Figure 5. A shrine consecrated to the cats of the Tokyo suburbs that Krasna visited.
Image still from Sans Soleil (1983, dir. Chris Marker), Courtesy of Tamasa Distribution

Seeing Peking and the World: Marker’s travelling Orientalism

“The trope of travel…serve to express the eighteenth-century colonial preoccupation with land and empire, but also travel as a representation of territorial ambition…”

— Lisa Lowe (1991), Critical Terrains: French and British Orientalisms

Although Chow’s critique on the myth of Western exceptionalism is anchored in the post-war context, earlier texts about Asia conceived by European powers were also saddled in the same racialised act of looking. France’s fascination with Asia traces its genealogical roots to the 18th and 19th centuries, where Oriental tropes found expression in European paintings, literature, plays, scholarly treatises, mementoes and maps.
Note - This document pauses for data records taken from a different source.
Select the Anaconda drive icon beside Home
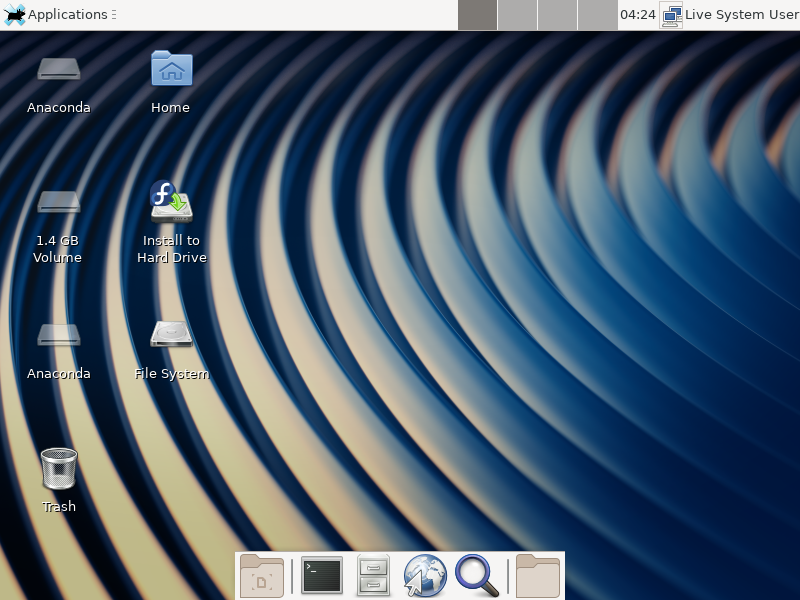Image resolution: width=800 pixels, height=600 pixels. click(58, 70)
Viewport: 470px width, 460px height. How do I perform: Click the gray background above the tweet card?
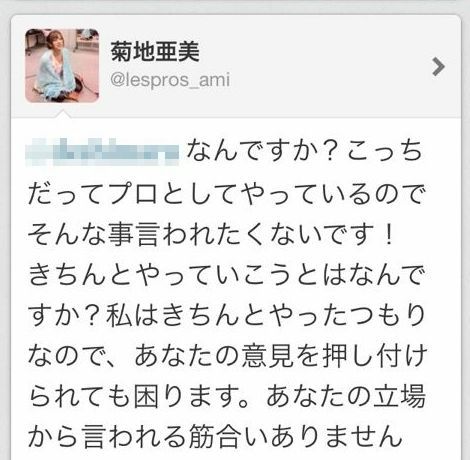[x=235, y=7]
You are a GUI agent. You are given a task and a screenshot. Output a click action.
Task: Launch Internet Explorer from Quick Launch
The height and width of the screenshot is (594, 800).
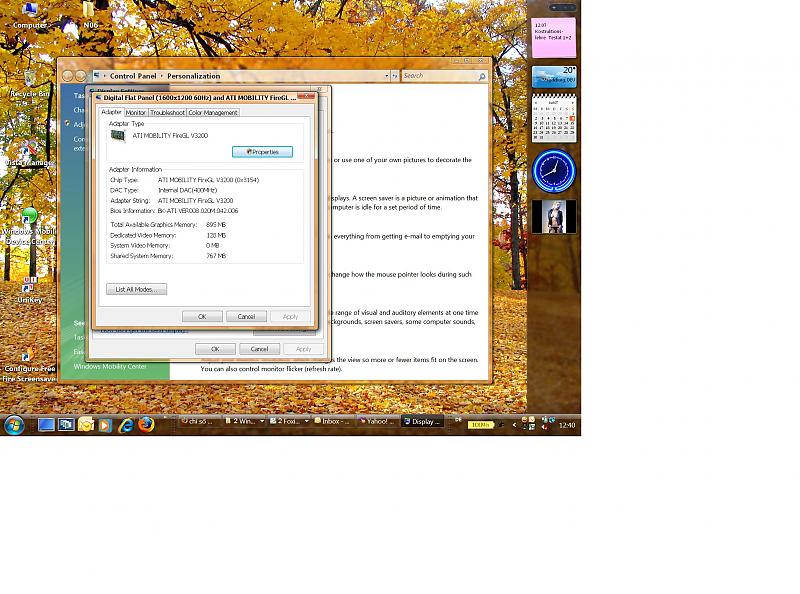tap(126, 424)
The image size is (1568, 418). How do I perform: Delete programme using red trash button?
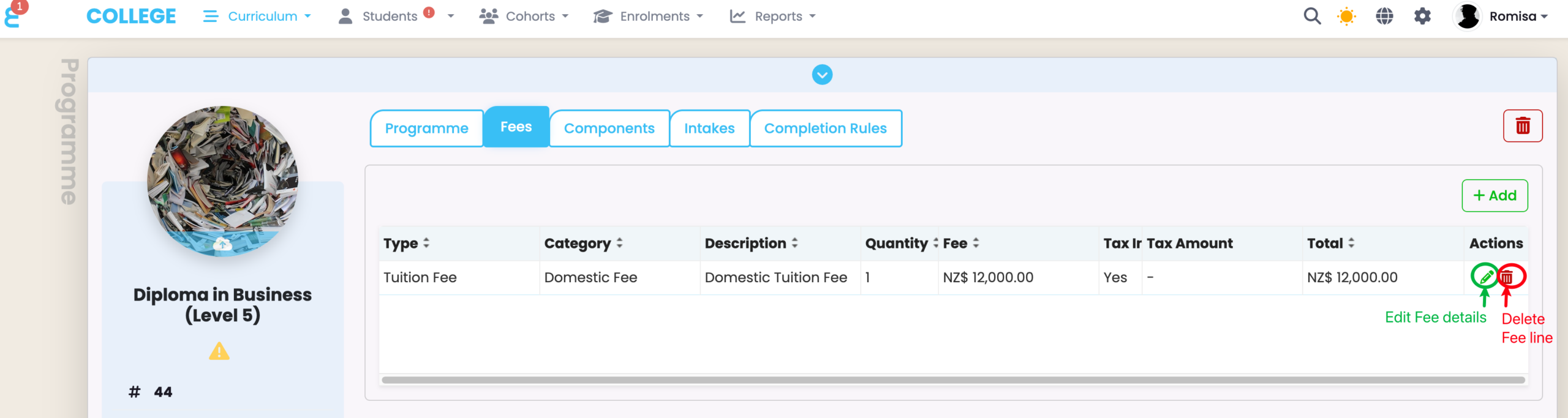coord(1522,126)
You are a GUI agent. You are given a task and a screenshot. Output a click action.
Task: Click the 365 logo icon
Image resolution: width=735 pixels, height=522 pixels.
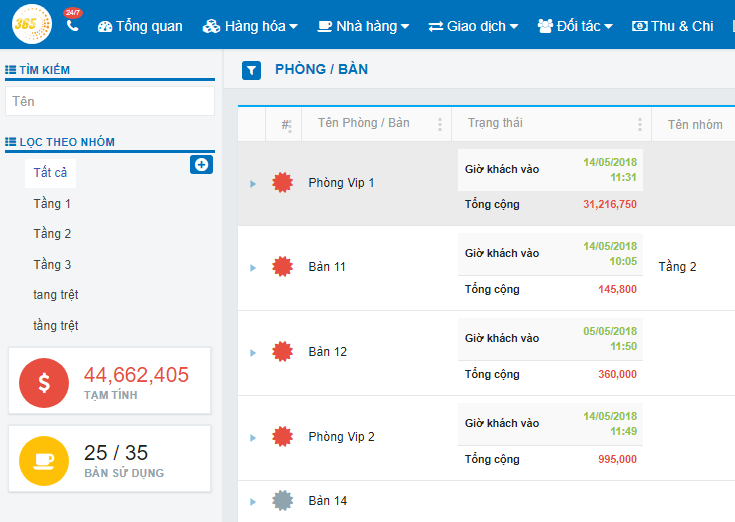coord(31,24)
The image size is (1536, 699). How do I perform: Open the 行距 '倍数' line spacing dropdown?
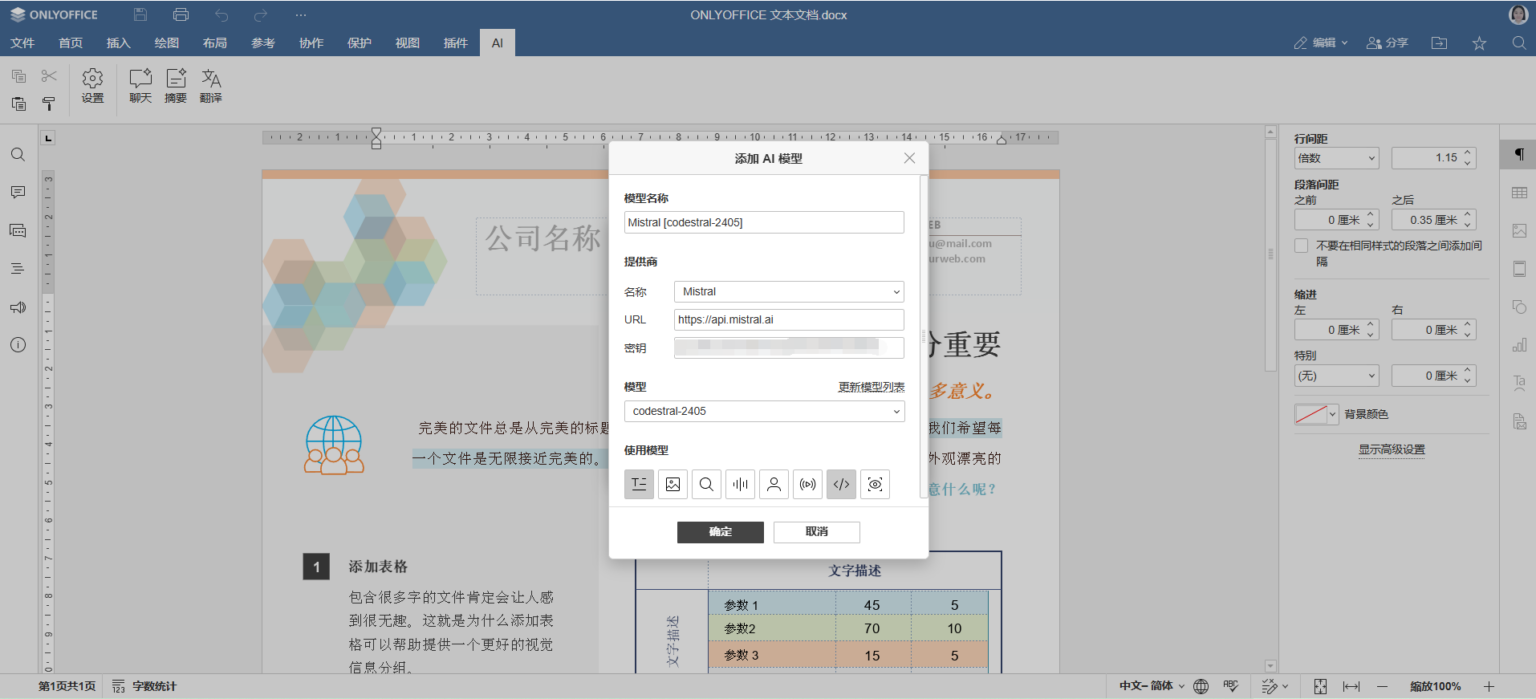tap(1336, 157)
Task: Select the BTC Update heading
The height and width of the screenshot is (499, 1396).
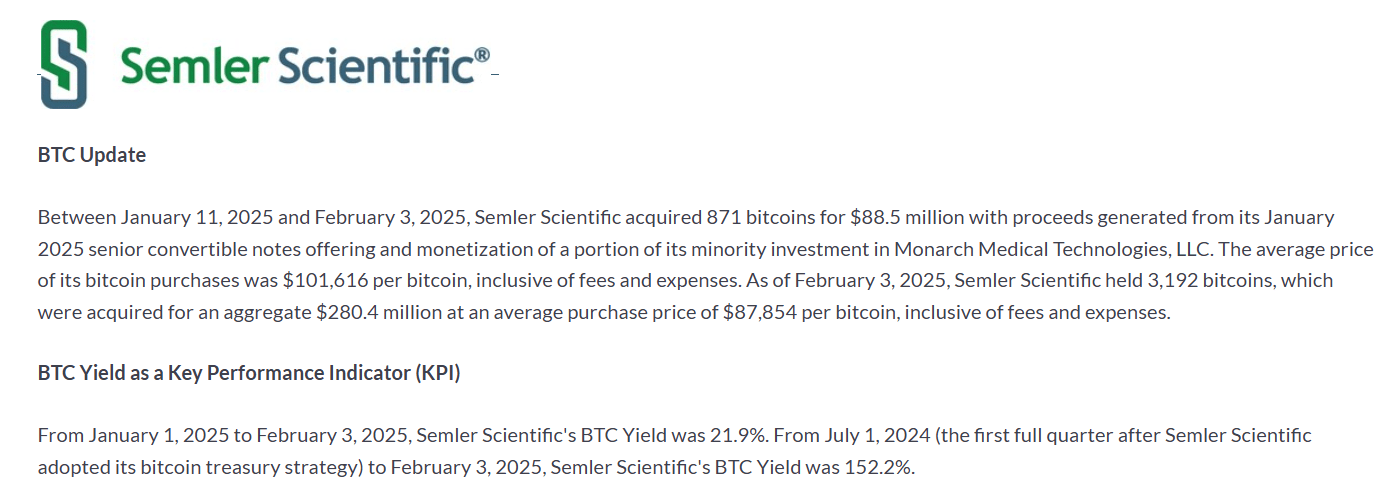Action: (92, 155)
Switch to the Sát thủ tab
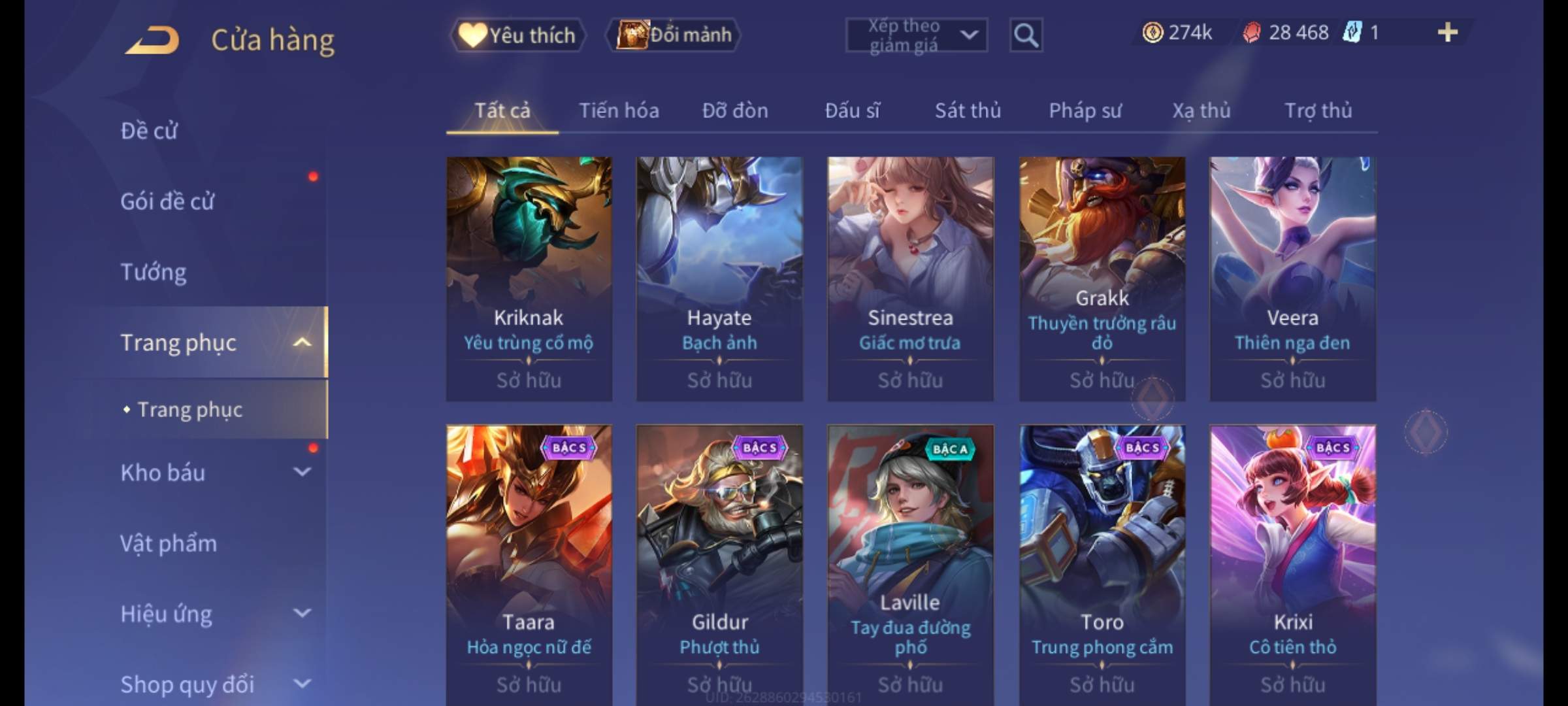Image resolution: width=1568 pixels, height=706 pixels. point(968,110)
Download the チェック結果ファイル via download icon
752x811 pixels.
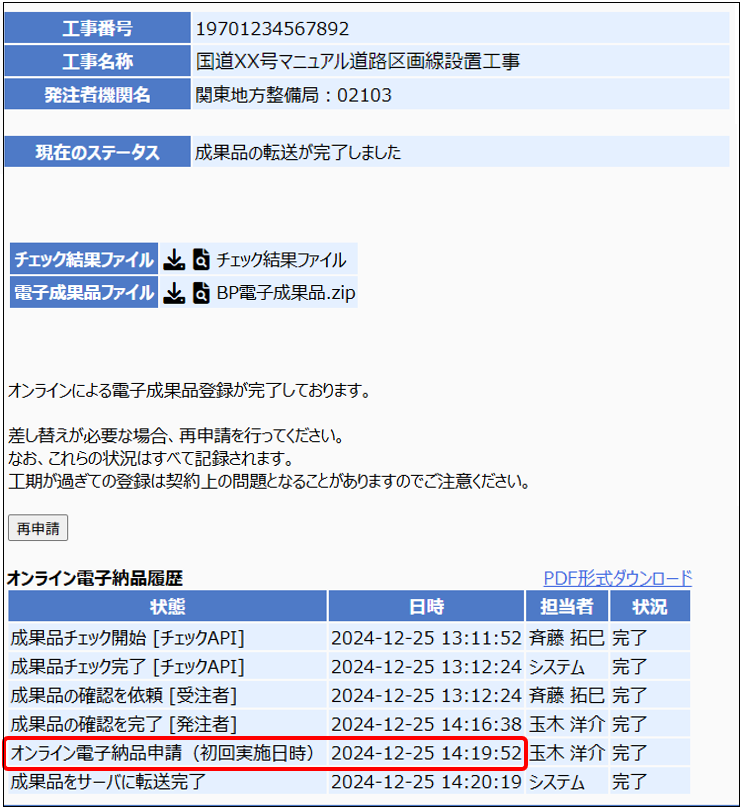click(174, 260)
From Gérard de Nerval’s Voyage en Orient and Comte de Beauvoir’s Voyage autour du monde (1869) to Henri Michaux’s Un Barbare en Asie (1933), these travel memoirs procure vivid images of the alluring lands and cultures in India, China and Japan, amalgamating the fanfare of strange rites and customs.26 During the 19th century, travel literature enunciated powerful representations of the Oriental realm as an exotic counterpart of Europe (one richly populated with resources for plundering) and reified the utopian desire for land and empire.27 Through establishing the opposition of the scientific Occident and the mystic Orient, themes of travel in literature often addressed national anxieties, among other geopolitical tensions, of maintaining hegemony over cultural and continental expansion.28 Taken together, these memoirs impress upon their readers the legitimacy of the traveller’s cross-cultural encounter, establishing Orientalist accounts as cultural norms and institutional beliefs.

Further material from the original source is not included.